**Task item:** Each line from the one containing "presbyterian ministry at" to the end of the entries is to be repeated exactly, and no other line.

**Entries shown:**

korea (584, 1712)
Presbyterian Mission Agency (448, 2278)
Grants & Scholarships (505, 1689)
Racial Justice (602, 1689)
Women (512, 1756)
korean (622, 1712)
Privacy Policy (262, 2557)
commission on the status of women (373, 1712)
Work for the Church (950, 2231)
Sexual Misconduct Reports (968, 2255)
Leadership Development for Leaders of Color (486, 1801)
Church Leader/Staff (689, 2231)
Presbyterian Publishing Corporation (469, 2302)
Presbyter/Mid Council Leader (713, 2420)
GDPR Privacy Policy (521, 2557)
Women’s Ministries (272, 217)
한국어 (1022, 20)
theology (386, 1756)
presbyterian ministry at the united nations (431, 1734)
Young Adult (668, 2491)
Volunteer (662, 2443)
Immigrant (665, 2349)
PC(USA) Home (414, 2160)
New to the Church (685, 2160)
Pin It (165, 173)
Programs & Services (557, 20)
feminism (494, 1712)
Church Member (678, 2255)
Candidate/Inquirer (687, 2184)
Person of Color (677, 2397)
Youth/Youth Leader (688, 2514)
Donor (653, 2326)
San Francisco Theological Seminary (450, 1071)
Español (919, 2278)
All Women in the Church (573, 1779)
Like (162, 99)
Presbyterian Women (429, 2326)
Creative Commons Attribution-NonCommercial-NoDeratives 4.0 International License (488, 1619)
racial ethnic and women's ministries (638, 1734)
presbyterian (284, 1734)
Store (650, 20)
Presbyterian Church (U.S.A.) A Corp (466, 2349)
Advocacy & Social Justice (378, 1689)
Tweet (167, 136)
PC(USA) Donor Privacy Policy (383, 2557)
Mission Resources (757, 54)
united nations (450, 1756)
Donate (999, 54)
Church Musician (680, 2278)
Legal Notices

**Result:**
presbyterian ministry at the united nations (431, 1734)
Young Adult (668, 2491)
Volunteer (662, 2443)
Immigrant (665, 2349)
PC(USA) Home (414, 2160)
New to the Church (685, 2160)
Pin It (165, 173)
Programs & Services (557, 20)
feminism (494, 1712)
Church Member (678, 2255)
Candidate/Inquirer (687, 2184)
Person of Color (677, 2397)
Youth/Youth Leader (688, 2514)
Donor (653, 2326)
San Francisco Theological Seminary (450, 1071)
Español (919, 2278)
All Women in the Church (573, 1779)
Like (162, 99)
Presbyterian Women (429, 2326)
Creative Commons Attribution-NonCommercial-NoDeratives 4.0 International License (488, 1619)
racial ethnic and women's ministries (638, 1734)
presbyterian (284, 1734)
Store (650, 20)
Presbyterian Church (U.S.A.) A Corp (466, 2349)
Advocacy & Social Justice (378, 1689)
Tweet (167, 136)
PC(USA) Donor Privacy Policy (383, 2557)
Mission Resources (757, 54)
united nations (450, 1756)
Donate (999, 54)
Church Musician (680, 2278)
Legal Notices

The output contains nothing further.